**Activity**
Return word for word the rows below, starting at the line that contains "Find the location" and ending at the last line of the rows, with both ends included. Leave the pictures out of your answer.
Input data Block Start
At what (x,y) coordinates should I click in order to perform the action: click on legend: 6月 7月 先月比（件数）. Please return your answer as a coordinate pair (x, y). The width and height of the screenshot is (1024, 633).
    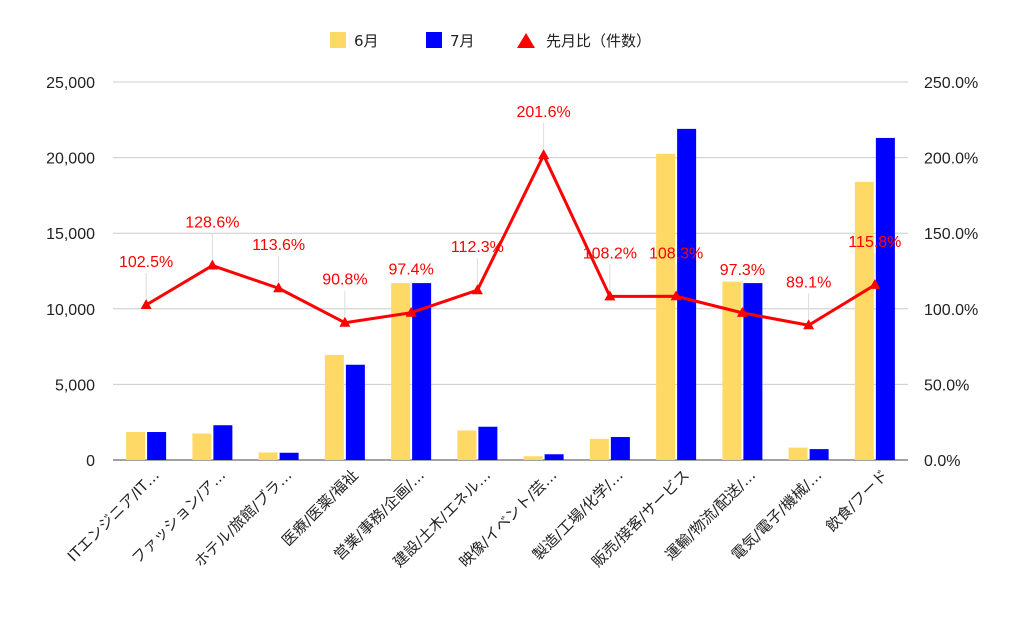
    Looking at the image, I should click on (490, 41).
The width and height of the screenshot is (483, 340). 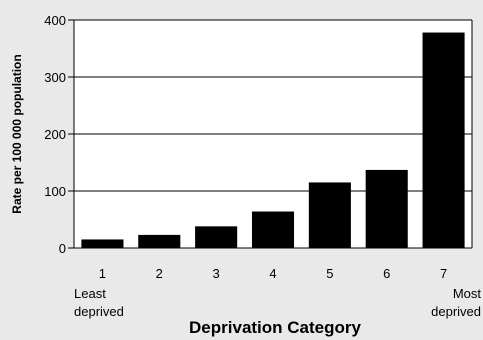 What do you see at coordinates (55, 20) in the screenshot?
I see `y-tick-label: 400` at bounding box center [55, 20].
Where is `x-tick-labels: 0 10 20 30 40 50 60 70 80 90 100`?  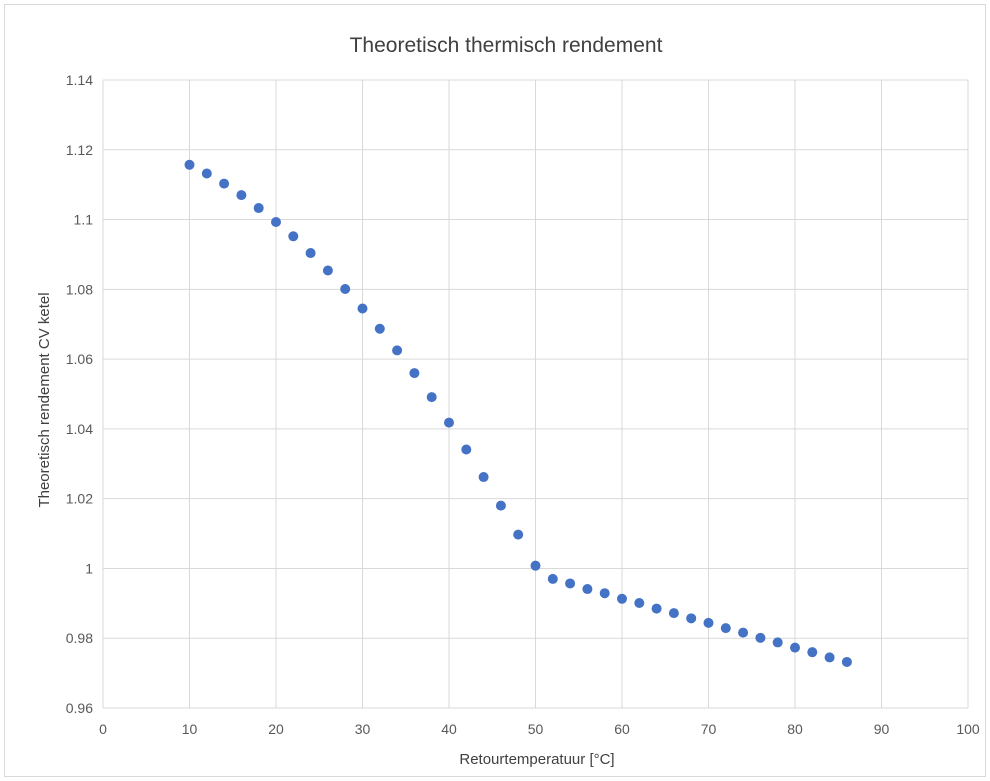
x-tick-labels: 0 10 20 30 40 50 60 70 80 90 100 is located at coordinates (540, 729).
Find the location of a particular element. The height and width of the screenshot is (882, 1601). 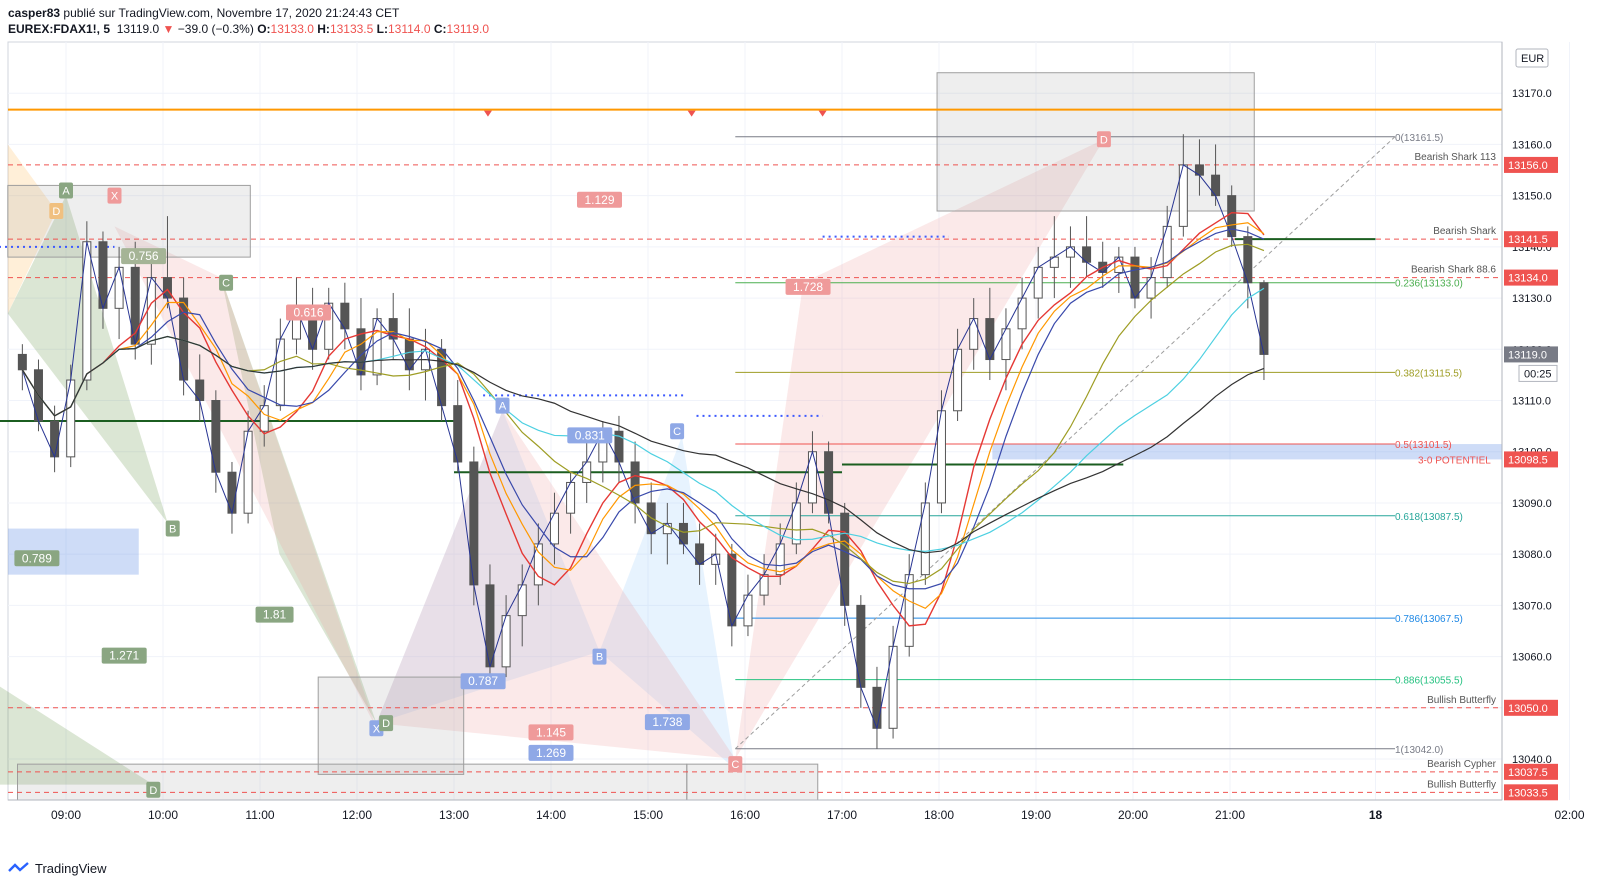

time-tick-label: 21:00 is located at coordinates (1230, 815).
Input data Block End
**Result of this task**
Find the location of a particular element. The height and width of the screenshot is (882, 1601). 

time-tick-label: 21:00 is located at coordinates (1230, 815).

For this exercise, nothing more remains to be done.